Patient had received initial fluid resuscitation and, later, she was admitted to ICU requiring administration of normal saline, initiation of intravenous insulin infusion, and electrolytes repletion. Serum glucose levels were appropriately improving with goal of 50-70 mg/dl per hours, though serum sodium continued initially to peak before the values started to decrease. Patient started to be alert, awake, and responsive to commands with tolerating oral diet and improvement from admission assessment. Serum sodium levels were gradually controlled within normal range over 72 hours within admission. Patient was eventually transferred to medical floor for optimization of diabetic medication and education prior to discharge without any further events.

3. Discussion

As hyperglycemia-induced osmotic fluid and osmotic diuresis occur between compartments, electrolyte disturbances are expected resultant in patients with DKA. In addition, they may present with complex metabolic interplay: Ketoacidosis or Ketoalkalosis [2].

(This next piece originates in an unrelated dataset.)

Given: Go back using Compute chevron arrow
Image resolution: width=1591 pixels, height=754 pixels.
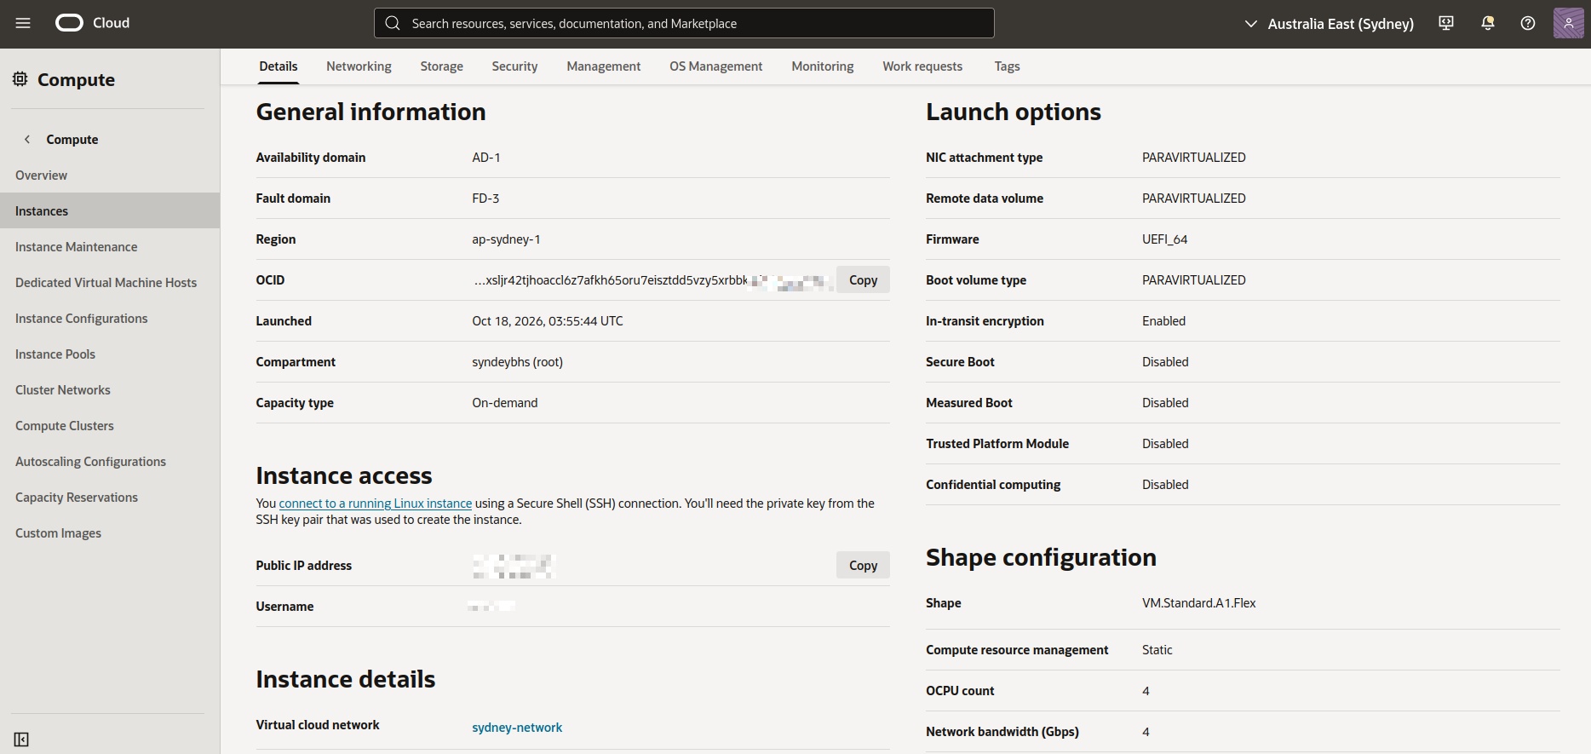Looking at the screenshot, I should tap(27, 139).
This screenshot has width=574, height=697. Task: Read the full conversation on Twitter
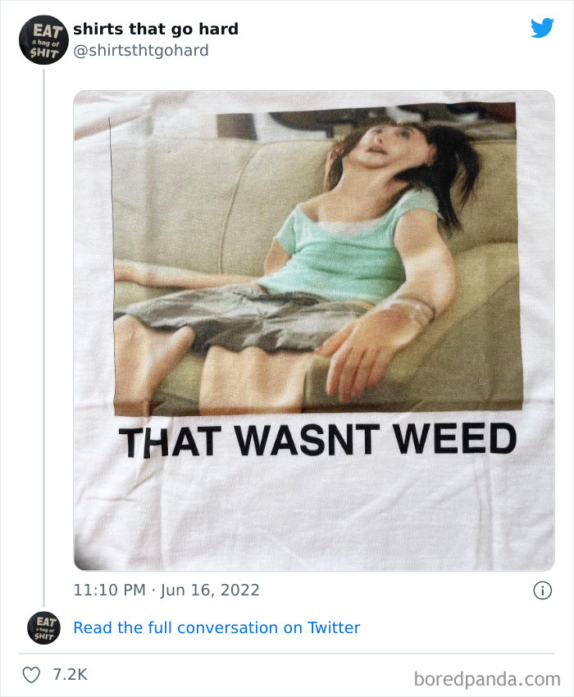point(216,627)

Patients with DKA commonly present with hyponatremia on admission to the hospital. Uncontrolled plasma glucose causes increase in plasma tonicity, creating a driving force for the movement of water from intracellular space to extracellular space, which dilutes the extracellular concentration of sodium. In addition, secretion of vasopressin limits water loss via kidney, which all leads to hyponatremia [1, 3], while hypernatremia in DKA occurs from hypotonic renal losses, which is water excretion in excess of sodium and potassium, due to glycosuria-induced osmotic diuresis and inappropriate water replacement [3]. As per consensus statement guidelines, a correction factor of 1.6 mg per deciliter is added to the measured plasma sodium concentration for each 100 mg per deciliter of glucose above 100 mg per deciliter to account for the dilution effect of glucose. Corrected serum sodium provides a handy tool in monitoring and management during acute hyperglycemic crisis [1, 3]. In cases of high anion-gap acidosis, delta-delta or delta gap is employed to evaluate additional underlying metabolic acid-base disorder [1]. In our case, the anion gap was 32 mmol/liter and change (delta) in the concentration of bicarbonate ions was 10 mmol/liter with a calculated delta ratio of 2, which interprets anion-gap acidosis with concurrent metabolic alkalosis. In ketoacidosis, there is 1:1 correlation between the increase in the anion gap and the decrease in the concentration of bicarbonate, but the patient had severe hypernatremia that may have contributed to the anion gap causing increased delta gap [1].

There are numerous pediatric cases reported about hypernatremia in DKA secondary to new-onset Type 1 Diabetes Mellitus, carbonated carbohydrate beverages, and herbal product ingestion [4]. Most of these cases presented with the patient exhibiting altered sensorium, attributing to hypernatremia causing severe cellular dehydration with central nervous system (CNS) [4].

Some studies suggest altered sensorium determined by the levels of serum sodium, especially in non-ketotic hyperglycemia hyperosmolar syndrome [5, 6].

Management of hypernatremia in DKA constitutes of infusing 0.9% normal (isotonic) saline, at a rate of 15-20 milliliters per kilogram per hour or 1-1.5 liters during the first hour, to maintain effective plasma osmolality, in addition to supplementation of potassium [1, 7, 8]. Subsequently, fluids should be changed to 0.45% sodium chloride as the corrected sodium concentration may be in excess of 145 mmol/liter. One should take precautions to avoid risking cerebral edema, from overcorrecting acute hypernatremia, by decreasing plasma sodium concentration by 2 mol/liter/hour until plasma concentration is 145 mmol/liter [7].

In conclusion, our case provides clinicians with a refresher on the use of corrected sodium to guide the fluid therapy, altered sensorium driven by acute hypernatremia, and approach to the management of this condition.

Conflicts of Interest

The authors declare that there are no conflicts of interest regarding the publication of this paper.